**WORK TASK**
For the material below, count the lines containing "Open" and reply with the number alone.
═══ RECORDED DATA
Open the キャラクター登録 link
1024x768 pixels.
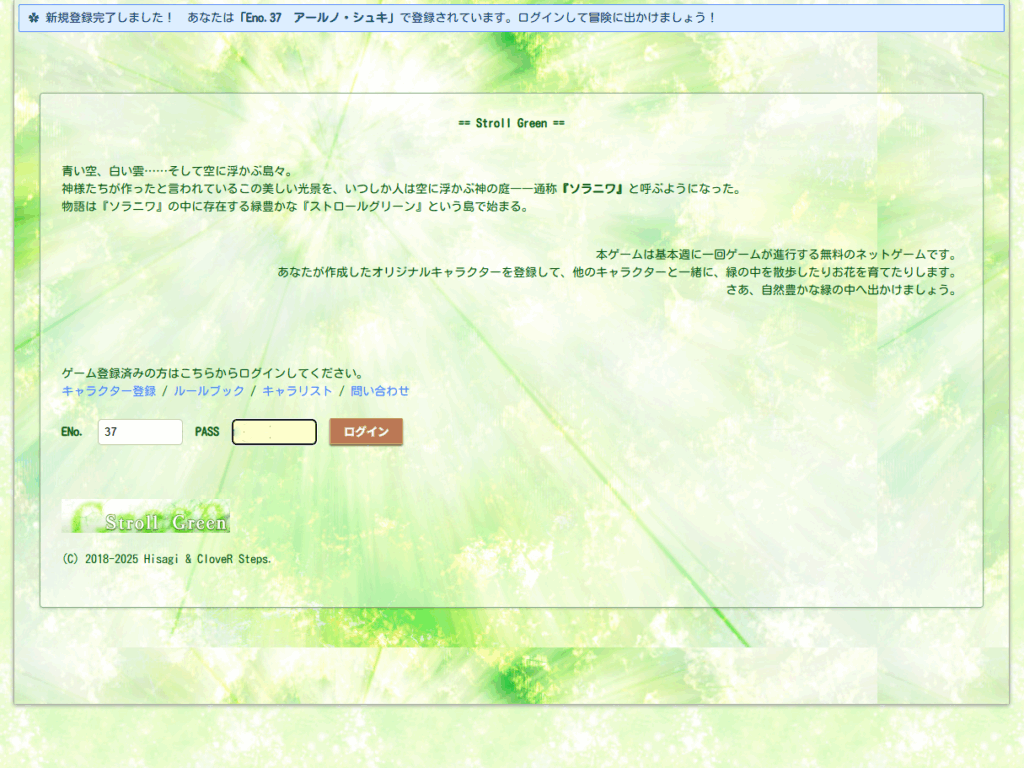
══════
═══ RECORDED DATA
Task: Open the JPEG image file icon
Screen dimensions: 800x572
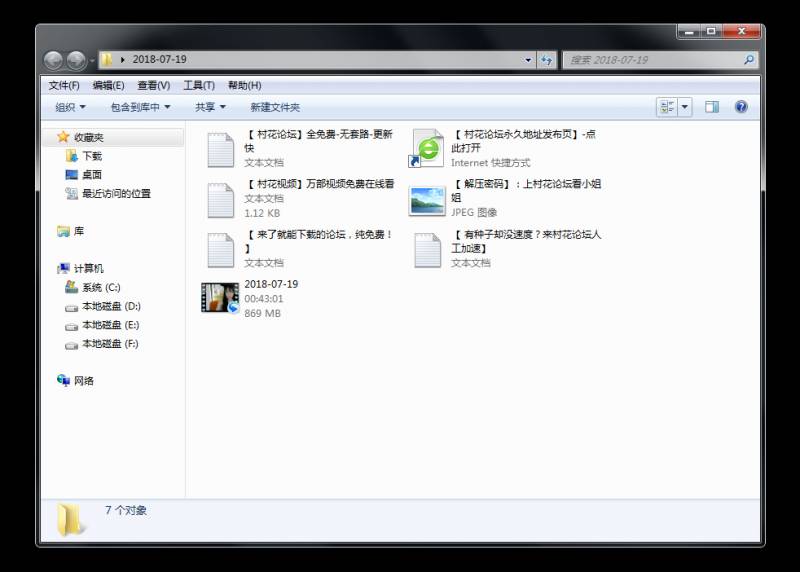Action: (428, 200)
══════
═══ RECORDED DATA
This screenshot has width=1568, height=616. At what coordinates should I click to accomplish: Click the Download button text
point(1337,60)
══════
**ANSWER BOX**
2